The consideration for Minerva is made up of an initial element and an earn-out element. The initial consideration payable is £16.8m cash (to be adjusted by the mechanism as set out in the Sale Agreement) and the shares.
The earn-out (if payable) will be paid in cash during 2019 and is based on Minerva's performance in the six months following completion. The total consideration payable is subject to an absolute cap of £30 million (subject to customary closing adjustments).
Following admission of the shares the Company will have 110,895,327 Ordinary Shares of £0.01 each in issue. There are no shares held in treasury. Therefore, following admission of the shares the total number of voting rights in the Company will be 110,895,327 (the "Voting Rights Figure"), and this Voting Rights Figure may be used by Shareholders as the denominator for the calculations by which they will determine if they are required to notify their voting rights interest, or a change to that interest, in the Company under the FCA's Disclosure Guidance and Transparency Rules.

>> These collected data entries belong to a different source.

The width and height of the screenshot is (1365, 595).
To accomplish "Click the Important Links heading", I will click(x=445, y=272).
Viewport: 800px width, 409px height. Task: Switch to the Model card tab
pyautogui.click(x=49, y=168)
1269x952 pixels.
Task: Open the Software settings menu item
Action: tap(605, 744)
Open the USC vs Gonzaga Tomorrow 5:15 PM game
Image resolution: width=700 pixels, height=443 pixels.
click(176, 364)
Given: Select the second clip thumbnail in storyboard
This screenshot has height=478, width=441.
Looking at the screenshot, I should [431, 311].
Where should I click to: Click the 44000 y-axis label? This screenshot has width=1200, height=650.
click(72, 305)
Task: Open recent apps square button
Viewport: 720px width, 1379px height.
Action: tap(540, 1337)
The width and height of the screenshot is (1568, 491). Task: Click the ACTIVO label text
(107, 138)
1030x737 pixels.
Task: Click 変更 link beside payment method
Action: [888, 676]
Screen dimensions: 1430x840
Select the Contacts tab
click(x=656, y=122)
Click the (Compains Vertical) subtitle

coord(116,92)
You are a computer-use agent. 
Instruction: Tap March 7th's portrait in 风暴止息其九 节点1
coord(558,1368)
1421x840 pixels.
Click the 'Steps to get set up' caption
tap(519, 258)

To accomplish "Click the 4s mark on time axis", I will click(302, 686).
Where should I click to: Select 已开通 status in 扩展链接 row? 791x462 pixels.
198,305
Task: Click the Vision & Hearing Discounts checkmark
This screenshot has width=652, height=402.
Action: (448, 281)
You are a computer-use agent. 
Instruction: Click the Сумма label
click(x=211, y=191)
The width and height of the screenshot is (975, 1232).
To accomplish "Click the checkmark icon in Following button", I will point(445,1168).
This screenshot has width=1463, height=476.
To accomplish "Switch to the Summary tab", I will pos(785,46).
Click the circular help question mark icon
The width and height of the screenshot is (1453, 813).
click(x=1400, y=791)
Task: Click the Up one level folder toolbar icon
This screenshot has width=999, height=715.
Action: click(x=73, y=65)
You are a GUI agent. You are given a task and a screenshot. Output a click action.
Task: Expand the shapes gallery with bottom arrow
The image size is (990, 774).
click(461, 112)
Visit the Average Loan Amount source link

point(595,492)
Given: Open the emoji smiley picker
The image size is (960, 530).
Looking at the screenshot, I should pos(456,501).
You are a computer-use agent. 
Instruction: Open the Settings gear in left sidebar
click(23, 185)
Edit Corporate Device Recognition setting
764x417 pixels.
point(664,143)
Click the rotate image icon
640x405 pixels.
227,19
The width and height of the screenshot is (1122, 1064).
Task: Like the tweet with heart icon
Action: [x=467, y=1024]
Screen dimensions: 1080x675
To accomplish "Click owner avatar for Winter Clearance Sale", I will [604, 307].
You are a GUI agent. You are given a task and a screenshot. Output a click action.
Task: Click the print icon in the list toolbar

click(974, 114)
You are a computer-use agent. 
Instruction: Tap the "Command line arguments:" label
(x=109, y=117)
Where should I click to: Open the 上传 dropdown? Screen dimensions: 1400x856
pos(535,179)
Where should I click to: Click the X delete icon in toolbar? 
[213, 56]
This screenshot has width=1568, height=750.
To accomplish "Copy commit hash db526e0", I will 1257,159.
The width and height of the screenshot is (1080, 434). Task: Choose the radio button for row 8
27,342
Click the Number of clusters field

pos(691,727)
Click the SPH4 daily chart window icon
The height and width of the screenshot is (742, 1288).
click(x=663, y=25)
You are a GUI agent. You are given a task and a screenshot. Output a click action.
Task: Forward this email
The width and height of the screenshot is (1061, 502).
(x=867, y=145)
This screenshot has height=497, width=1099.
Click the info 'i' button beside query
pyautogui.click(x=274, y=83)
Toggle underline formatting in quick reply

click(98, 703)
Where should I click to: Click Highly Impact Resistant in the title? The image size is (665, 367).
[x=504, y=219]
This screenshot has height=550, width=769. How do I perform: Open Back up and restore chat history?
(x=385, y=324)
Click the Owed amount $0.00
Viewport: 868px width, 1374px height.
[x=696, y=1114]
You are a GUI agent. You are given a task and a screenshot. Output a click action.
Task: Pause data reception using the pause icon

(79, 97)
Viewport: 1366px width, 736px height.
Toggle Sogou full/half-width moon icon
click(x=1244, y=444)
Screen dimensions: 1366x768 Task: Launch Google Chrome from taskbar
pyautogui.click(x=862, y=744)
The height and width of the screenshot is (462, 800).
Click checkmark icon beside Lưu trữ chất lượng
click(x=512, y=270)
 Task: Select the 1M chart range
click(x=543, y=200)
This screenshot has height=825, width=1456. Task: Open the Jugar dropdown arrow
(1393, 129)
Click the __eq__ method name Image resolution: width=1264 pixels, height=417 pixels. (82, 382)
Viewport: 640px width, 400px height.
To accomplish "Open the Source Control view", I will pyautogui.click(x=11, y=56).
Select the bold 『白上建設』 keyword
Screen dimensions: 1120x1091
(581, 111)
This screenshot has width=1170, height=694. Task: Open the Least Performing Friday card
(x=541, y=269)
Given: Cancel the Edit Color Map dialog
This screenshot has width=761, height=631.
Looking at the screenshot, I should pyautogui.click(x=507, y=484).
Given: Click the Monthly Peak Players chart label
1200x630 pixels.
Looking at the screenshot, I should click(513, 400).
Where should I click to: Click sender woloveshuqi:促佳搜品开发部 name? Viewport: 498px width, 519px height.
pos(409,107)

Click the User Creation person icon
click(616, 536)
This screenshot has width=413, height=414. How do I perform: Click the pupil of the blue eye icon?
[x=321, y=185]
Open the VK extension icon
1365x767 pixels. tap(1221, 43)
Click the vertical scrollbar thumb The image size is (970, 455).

JTC has also extended the Group's existing Revolving Credit Facility ("RCF") from £10 million to £55 million, bringing in the Bank of Ireland, Barclays and Santander to join HSBC under the terms of the Group's debt facility. The extension of the facility will be used to fund the consideration for acquisitions and takes total facilities to £100m.
Enquiries:
JTC PLC +44 (0) 1534 816 290
Miranda Lansdowne Miranda.lansdowne@jtcgroup.com
JTC (Jersey) Limited, Company Secretary
Camarco +44(0)20 3757 4985
Geoffrey Pelham-Lane
Kimberley Taylor
Sophie Boyd
Important Notices
The person arranging release of this announcement on behalf of the Company is Miranda Lansdowne (Joint Secretary, JTC (Jersey) Limited, Company Secretary).
The release, publication or distribution of this announcement in jurisdictions other than the United Kingdom may be restricted by law and therefore any persons who are subject to the laws of any other jurisdiction should inform themselves about, and observe, any applicable requirements. This announcement has been prepared for the purposes of complying with the Listing Rules and MAR and the information disclosed may not be the same as that which would have been prepared in accordance with the laws and regulation of any jurisdiction outside of England.
About JTC
JTC is an award-winning provider of fund, corporate and private wealth services to institutional and private clients. The Company has a global presence, with over 650 staff operating in more than 18 different jurisdictions and assets under administration totalling c. US$ 100+ billion.
JTC remains fully committed to its shared ownership culture and philosophy, with management and staff continuing to hold over 20% of the equity in the firm, clearly aligning the interests of clients, employees and other stakeholders.